Sour red wine-barreled brown ale, Lady In Red 10, used its musky black currant-spiced dry plum adjunct to advance mildly acidic purple grape esters, oaken vanilla tartness and vinous Flanders Red-like cherry respite.
Dark-roast coffee, black chocolate and charred walnut blackened Cape May Nitro Stout, a soft-tongued smoothie that compares favorably to Honey Porter Nitro, where raw-honeyed dark cocoa picked up blackstrap molasses bittering and herbal Hallertau hop snips.
Coffee-stained Last Hurrah Imperial Stout left dark chocolate malting upon recessive hazelnut, walnut and Brazil nut earthiness in solid fashion.
CAPE MAY, NEW JERSEY
Proud to be New Jersey’s first non-profit microbrewery, humble barn-housed COLD SPRING BREWERY brings an Old Wild West feel to Cape May. Part of the historic Cold Spring Village (museum, restaurant, creamery), this wood framed ranch featured antique horse harnesses, ancient pistols and large exposed pipes along its columned A-frame interior, providing quaint rusticity for the family-styled village.
Leather-cushioned wood stools and seats get serviced by the tree-barked L-shaped serving station. Six draught lines offer predictably easygoing fare from the rear nano system. Near the side door, there’s a bench-saddled hearth area with overhead TV and several cozy wall booths.
My wife and I grab a few seats at the large fenced-in outdoor area where we consume five commonplace brews that’ll definitely please softer blue collar palates.

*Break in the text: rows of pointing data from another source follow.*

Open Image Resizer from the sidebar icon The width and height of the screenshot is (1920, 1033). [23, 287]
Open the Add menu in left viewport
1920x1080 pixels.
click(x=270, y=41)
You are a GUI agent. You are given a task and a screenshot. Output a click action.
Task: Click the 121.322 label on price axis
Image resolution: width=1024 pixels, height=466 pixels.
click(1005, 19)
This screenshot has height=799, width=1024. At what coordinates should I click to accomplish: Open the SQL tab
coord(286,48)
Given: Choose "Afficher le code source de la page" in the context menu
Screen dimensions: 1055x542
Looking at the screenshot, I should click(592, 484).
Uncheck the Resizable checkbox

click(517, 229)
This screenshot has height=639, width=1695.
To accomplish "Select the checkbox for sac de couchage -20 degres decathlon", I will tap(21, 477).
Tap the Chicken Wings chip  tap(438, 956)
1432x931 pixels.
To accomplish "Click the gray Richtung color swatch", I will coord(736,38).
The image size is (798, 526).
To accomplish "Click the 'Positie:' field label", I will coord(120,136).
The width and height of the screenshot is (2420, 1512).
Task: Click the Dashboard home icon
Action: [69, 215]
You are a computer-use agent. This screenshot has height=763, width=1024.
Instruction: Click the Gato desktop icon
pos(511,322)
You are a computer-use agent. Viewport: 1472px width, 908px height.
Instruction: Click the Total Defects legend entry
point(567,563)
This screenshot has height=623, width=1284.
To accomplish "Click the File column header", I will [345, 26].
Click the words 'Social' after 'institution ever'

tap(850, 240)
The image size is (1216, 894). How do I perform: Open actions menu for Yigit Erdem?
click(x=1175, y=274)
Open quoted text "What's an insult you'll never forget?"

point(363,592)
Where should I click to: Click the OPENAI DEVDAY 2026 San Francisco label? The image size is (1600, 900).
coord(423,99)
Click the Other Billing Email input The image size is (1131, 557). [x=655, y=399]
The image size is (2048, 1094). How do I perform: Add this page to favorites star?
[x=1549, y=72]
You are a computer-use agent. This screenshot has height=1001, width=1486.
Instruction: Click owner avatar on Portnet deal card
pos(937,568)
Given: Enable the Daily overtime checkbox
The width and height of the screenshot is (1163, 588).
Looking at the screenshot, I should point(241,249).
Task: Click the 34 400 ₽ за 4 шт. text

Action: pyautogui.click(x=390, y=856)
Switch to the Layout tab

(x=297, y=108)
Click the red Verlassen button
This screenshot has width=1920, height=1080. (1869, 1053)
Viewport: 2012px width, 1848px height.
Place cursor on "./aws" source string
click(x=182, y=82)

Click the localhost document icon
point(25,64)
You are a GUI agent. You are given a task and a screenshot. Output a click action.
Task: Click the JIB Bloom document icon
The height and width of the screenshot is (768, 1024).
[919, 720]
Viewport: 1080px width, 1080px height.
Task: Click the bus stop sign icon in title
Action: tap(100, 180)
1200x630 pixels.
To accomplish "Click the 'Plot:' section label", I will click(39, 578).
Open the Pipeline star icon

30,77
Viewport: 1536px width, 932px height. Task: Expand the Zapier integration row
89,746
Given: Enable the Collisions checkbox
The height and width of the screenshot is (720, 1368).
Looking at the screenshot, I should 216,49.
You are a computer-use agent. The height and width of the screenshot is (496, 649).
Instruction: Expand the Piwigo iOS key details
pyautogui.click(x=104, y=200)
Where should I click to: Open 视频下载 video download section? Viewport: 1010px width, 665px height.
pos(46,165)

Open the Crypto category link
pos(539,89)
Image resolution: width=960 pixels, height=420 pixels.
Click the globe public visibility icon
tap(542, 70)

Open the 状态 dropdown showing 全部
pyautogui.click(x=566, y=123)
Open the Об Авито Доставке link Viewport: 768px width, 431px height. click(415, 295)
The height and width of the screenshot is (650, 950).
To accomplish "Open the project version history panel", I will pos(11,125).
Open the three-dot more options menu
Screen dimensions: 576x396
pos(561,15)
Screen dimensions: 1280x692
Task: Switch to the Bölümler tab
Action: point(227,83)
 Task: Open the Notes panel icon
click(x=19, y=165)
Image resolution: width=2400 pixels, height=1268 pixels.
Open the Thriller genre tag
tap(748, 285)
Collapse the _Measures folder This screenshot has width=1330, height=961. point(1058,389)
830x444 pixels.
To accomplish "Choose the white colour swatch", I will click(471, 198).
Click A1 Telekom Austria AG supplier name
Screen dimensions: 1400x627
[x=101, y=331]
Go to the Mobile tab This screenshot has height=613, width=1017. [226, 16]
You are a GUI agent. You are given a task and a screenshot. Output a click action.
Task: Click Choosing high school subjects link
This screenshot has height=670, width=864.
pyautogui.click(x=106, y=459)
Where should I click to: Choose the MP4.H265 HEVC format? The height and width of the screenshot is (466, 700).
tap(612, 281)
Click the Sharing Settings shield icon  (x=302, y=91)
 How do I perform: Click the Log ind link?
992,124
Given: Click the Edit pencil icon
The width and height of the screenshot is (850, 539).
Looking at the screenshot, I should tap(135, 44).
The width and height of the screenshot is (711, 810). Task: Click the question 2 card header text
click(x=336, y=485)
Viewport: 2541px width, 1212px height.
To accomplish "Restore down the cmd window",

For openers, grassy pine hops dabbled with lightly embittered grapefruit-peeled orange rind subtleties for dry-bodied moderation, Ishmael Pale Ale.
Tea-like Finley Forge IPA stayed dry as apple-skinned citrus tartness gained dewy pale malt sweetness to contrast its phenol hop tannins, recalling a more moderate Brit-styled IPA.
Mild Poor Sailors Sour Ale brought subtle lactic acidity to tart cider piquancy and vinegary green grape esters with efficient results.
Tart citric-quince-spiced Cold Spring Red Ale retained a crisp barley roast but little else.
Delicately creamed Dennisville Inn Porter underscored its delightful cocoa-chocolate influence and hazelnut-glazed pecan sweetness with ashen walnut bittering.
CAPE MAY, NEW JERSEY
A cozy café-styled firehouse in the heart of Cape May’s Court House district on Main Street, BUCKET BRIGADE BREWERY opened autumn, 2017. Brotherly firemen Karl and Kurt Hughes teamed up with long-time friend and brewmaster, Mark McPherson, to ‘extinguish your thirst’ with a bucket list of traditional styled beers.
The little engine red joint features a small L-shaped bar made from reclaimed wood with 12-plus fire-handled draught taps and TV’s on opposing sides. Metal chairs with flaming red cushions dot the walls and three small tables fill out the diminutive interior.
I grab a seat at one of the overhead garage door’s cement counters to sample five of the ten available brews this warm Saturday afternoon, April ’19.
As the first beer rushes down my gullet, a cavalcade of Harley bikers pass the Bucket Brigade in style.
Mild lemony grapefruit tang embellished the banana-clove-bubblegum expectancy of Halligan Hefeweizen, sitting softly on the tongue while developing slight vanilla sweetness.
Honey-licked apple and pear spicing contrasted rye-dried black tea pungency for crisply clean moderation, Axe Head Amber Ale.
Rustic English-styled(?) Chiefs IPA brought straw-dried buckwheat, alfalfa and raw wheat minerality to grassy-hopped lemon wedging in a moderate setting.
Dried fruited cocoa powdering and mild chocolate malting provoke Pump Primer Porter.
Peanut-buttered chocolate roast and dry cocoa tones gain oily hop resin at the finish of semi-rich Steam Engine Oatmeal Stout.